The actor described Batman’s dilemma as whether “[his crusade is] something that has an end. Can he quit and have an ordinary life? The kind of manic intensity someone has to have to maintain the passion and the anger that they felt as a child, takes an effort after awhile, to keep doing that. At some point, you have to exorcise your demons.” He added, “Now you have not just a young man in pain attempting to find some kind of an answer, you have somebody who actually has power, who is burdened by that power, and is having to recognize the difference between attaining that power and holding on to it.” According to Dan Join, in Empire, Bale felt that because Batman’s personality was strongly established in the first film, it was unlikely that his character would be overshadowed by the villains, stating: “I have no problem with competing with someone else. And that’s going to make a better movie.”
_____
# LIST OF TASKS
• A. Please explain, in one to three sentences, why Bale felt in the passage on Batman that the character was unlikely to be overshadowed by the villains.
• B. In the passage on Batman, which publication reported Bale's view about the villains?

# SOURCE DATA
_____
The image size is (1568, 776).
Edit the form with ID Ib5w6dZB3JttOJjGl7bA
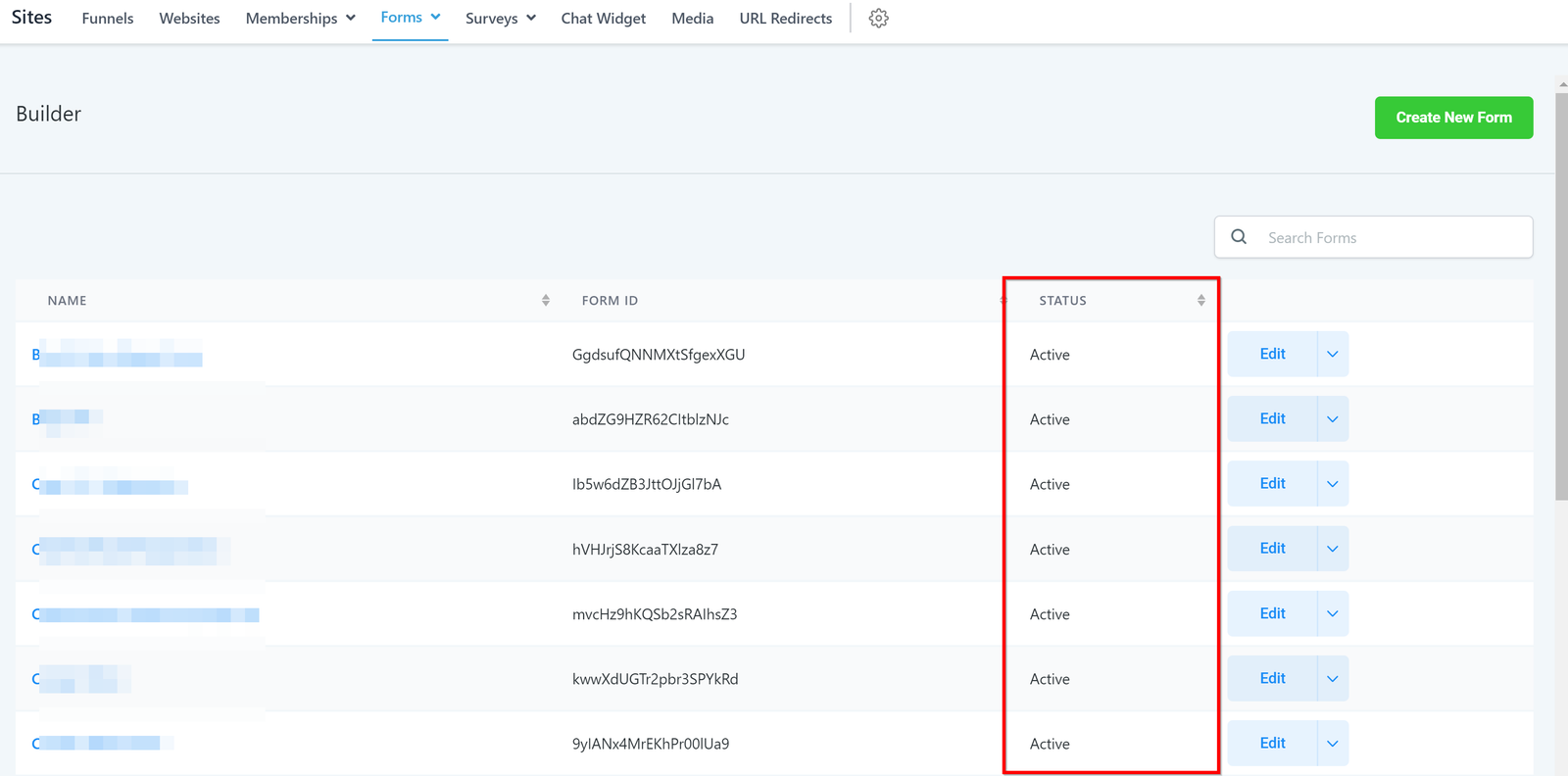[1272, 484]
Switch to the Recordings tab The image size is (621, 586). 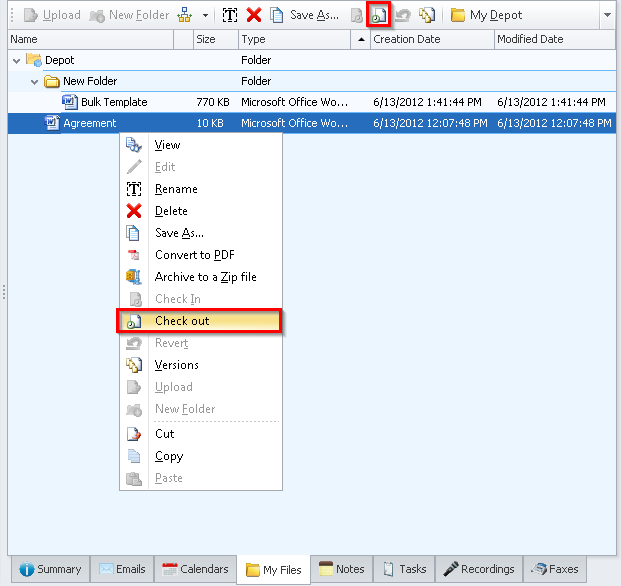[479, 569]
_____
# RESPONSES FOR EACH TASK
• A. Bale felt that Batman's personality had been strongly established in the first film, so the villains were unlikely to overshadow the character. Bale also said there was no problem competing with someone else and that doing so would make a better movie.

• B. Empire